**WHAT TO WORK ON:** Wherever "computer" appears in a line of the records below, count that line, and report only the number.

**RECORDS PROVIDED:**

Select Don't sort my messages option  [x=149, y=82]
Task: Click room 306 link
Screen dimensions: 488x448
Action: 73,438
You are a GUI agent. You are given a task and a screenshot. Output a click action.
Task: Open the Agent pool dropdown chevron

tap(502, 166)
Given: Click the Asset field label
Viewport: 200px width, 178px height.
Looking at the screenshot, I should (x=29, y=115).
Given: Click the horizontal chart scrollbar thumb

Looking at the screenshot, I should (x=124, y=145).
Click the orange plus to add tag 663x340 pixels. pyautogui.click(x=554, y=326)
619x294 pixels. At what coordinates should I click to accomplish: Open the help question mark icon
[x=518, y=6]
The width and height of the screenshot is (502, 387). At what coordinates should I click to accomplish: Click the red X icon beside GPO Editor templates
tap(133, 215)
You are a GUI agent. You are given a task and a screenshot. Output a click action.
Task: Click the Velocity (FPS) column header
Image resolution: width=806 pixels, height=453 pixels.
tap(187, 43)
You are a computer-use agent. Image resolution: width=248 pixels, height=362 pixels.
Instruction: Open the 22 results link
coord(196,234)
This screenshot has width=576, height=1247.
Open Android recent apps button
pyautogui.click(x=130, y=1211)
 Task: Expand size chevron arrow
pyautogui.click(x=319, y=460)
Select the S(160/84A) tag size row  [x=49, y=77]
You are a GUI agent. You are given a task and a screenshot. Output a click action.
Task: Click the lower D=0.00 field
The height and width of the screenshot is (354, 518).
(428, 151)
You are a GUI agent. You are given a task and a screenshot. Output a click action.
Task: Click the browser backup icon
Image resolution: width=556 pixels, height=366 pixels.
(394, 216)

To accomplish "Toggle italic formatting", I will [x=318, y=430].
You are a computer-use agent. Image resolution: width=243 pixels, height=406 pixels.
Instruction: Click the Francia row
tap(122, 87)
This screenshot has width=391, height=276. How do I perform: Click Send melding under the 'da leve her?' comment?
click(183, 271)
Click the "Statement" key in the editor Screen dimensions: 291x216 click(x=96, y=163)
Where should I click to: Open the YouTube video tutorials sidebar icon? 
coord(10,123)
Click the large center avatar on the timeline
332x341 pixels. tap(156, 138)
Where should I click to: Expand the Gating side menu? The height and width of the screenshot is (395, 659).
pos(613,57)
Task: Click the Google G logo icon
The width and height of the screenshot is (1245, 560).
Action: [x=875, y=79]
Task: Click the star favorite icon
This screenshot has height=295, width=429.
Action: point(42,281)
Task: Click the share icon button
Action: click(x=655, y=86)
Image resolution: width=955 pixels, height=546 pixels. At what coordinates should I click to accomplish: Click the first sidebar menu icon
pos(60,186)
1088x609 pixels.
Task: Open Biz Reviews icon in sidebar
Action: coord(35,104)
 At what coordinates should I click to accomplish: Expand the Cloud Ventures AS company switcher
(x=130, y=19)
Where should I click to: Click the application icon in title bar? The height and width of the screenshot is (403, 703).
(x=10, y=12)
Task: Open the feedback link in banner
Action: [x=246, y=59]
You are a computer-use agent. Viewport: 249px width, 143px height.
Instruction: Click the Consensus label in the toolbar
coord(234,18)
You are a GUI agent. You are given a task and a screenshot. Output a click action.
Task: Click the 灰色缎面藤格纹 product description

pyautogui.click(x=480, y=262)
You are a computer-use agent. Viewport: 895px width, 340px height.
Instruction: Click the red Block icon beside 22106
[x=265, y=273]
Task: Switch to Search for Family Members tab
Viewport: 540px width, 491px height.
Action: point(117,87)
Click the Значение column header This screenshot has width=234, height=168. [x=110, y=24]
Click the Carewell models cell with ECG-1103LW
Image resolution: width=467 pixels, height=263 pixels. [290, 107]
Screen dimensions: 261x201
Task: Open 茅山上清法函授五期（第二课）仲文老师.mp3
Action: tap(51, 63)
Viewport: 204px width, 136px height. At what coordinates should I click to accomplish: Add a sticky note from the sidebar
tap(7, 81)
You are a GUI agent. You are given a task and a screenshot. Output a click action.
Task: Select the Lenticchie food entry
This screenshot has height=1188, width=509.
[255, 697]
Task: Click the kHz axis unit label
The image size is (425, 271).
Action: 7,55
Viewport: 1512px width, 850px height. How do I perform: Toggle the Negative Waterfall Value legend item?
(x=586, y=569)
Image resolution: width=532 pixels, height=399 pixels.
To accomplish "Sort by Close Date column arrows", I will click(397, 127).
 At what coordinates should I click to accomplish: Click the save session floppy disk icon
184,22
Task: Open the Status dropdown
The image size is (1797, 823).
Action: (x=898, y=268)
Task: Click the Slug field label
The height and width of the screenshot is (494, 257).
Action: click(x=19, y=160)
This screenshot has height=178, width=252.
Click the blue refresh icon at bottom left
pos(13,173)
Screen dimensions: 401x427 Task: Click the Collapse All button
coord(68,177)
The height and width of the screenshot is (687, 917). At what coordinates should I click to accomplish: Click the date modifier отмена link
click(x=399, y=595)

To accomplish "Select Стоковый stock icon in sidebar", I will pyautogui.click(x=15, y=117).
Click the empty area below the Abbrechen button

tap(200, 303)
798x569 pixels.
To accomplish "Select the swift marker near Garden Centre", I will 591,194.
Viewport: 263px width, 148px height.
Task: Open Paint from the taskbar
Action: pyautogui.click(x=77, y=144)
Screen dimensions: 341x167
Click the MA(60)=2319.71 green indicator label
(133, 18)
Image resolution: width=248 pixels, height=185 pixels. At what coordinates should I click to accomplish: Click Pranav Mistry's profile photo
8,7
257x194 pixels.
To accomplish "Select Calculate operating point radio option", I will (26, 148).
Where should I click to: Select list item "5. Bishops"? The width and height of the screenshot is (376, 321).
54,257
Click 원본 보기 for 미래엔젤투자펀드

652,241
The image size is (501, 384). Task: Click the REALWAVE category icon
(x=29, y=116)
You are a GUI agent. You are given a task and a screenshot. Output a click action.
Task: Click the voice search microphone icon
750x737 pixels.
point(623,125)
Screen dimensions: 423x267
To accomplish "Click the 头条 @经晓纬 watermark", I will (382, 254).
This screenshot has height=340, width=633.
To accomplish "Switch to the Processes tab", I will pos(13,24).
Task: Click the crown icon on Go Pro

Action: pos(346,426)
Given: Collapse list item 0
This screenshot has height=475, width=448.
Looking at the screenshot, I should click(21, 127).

**SOLUTION FOR THIS PROBLEM:** 4